Parmigiano-Reggiano is a cheese of ancient origin and its characteristics and processing methods have remained unchanged over time. Still today, cheese masters continue the tradition of making their cheese with only milk and rennet, with strict respect to the centuries-old methods.

The birth of this fine cheese, a symbol of Italian cheese making excellence, dates back to about the 12th century, even though the Romans and Etruscans were already familiar with this cheese produced in the Reggio Emilia area.

The first evidence comes from Cistercian monasteries in Parma and Benedictine monasteries in Reggio-Emilia: thanks to the abundant streams of water and broad pastures, this hard cheese, obtained by processing the milk in large boilers, quickly spread throughout the area around Emilia. A milk with a particular and distinctive aroma that still today characterises the cheese, coming from typical forage from the pastures, composed of clover and lucerne. Already back then, Parmigiano-Reggiano cheese had reached its perfect typicality, which has remained unchanged for nine centuries up to the present day, thoroughly expressing the tradition and precision of the monks.

“And there was a mountain of grated Parmigiano cheese, on which people were making nothing but maccheroni and raviolis, and cooking them in chicken broth...”
This dates back to 1351, when Giovanni Boccaccio wrote in Decamerone, a writing in which Parmigiano Reggiano was mentioned as a product of excellence, of universally renowned fame.

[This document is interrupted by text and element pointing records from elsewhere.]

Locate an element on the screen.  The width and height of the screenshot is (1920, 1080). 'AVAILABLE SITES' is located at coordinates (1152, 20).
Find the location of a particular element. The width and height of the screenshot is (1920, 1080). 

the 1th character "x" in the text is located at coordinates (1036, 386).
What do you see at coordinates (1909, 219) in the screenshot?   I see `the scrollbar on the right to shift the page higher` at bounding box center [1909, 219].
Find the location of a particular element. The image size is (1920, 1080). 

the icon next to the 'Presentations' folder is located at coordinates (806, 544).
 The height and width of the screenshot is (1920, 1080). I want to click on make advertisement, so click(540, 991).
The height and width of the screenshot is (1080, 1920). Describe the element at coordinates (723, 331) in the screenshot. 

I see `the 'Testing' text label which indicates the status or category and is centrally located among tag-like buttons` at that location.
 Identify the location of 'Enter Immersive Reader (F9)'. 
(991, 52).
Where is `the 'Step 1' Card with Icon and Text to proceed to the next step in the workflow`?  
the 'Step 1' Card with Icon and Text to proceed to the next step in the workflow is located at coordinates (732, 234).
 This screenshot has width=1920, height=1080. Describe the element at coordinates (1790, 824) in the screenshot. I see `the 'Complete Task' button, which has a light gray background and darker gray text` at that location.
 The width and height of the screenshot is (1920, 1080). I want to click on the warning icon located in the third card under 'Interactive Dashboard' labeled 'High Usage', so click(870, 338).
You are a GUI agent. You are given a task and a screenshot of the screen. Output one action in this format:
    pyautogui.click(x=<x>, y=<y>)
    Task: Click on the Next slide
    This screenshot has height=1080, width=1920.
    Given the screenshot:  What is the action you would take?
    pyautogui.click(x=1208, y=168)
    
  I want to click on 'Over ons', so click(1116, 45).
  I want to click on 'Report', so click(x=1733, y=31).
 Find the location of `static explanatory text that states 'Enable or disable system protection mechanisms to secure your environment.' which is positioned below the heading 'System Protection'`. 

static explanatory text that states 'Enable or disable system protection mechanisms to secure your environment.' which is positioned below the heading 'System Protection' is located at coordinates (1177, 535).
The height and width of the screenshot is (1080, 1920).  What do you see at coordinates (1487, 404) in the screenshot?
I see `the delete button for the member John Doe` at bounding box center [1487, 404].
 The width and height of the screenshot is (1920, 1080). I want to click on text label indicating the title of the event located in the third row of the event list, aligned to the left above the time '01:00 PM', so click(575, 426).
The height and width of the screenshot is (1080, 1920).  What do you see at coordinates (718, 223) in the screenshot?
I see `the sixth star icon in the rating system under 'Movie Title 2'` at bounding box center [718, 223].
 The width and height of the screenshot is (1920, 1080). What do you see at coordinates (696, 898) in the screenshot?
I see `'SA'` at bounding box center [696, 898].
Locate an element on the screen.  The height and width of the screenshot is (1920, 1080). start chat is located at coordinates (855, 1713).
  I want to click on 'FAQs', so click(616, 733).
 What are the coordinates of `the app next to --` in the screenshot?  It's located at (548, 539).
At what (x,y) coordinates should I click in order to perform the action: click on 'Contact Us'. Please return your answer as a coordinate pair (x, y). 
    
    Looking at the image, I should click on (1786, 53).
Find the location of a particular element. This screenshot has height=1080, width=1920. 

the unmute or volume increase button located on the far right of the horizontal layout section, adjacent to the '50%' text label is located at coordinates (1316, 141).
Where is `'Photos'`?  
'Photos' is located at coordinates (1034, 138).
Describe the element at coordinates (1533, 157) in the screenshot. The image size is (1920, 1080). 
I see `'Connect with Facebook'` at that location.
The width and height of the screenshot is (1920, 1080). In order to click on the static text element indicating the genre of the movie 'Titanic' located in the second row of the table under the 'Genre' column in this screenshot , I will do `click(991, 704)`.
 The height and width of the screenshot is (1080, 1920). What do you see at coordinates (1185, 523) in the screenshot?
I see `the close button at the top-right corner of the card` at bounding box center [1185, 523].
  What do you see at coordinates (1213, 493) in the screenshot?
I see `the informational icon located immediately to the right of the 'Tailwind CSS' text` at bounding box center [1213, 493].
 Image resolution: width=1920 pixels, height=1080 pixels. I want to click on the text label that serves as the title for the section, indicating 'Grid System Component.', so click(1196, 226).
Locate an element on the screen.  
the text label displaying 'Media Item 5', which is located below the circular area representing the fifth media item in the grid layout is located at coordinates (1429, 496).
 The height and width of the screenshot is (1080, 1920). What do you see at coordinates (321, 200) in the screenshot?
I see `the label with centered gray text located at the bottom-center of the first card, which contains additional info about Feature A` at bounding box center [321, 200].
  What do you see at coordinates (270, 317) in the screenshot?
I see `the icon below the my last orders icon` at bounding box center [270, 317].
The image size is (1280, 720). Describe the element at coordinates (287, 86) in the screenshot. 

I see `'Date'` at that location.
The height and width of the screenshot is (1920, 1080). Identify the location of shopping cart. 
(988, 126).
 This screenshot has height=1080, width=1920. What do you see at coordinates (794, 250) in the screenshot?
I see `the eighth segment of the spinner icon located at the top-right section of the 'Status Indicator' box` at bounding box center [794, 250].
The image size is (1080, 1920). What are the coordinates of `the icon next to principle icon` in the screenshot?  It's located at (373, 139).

In the 16th century it was the subject of Italian pride and undisputed star of noble lunches, where it was especially enjoyed when combined with fresh fruit. It is said that, before dying, Molière (1600) had asked for one last chunk of this white gold.

Evidence of a success story also comes from the 1800’s, a prodigal century for quotes and honours for Parmigiano Reggiano. It seems that the French emperor Napoleon Bonaparte loved to eat a dish of green beans and Parmigiano Reggiano, prepared by his personal chef which was discovered thanks to this second wife, the Duchess of Parma Maria Luigia.

The success of this divine product is endless, and today it is one of the most highly representative products of Italian gastronomy in the entire world.

Parmigiano Reggiano was awarded the Protected Designation of Origin status in 1955.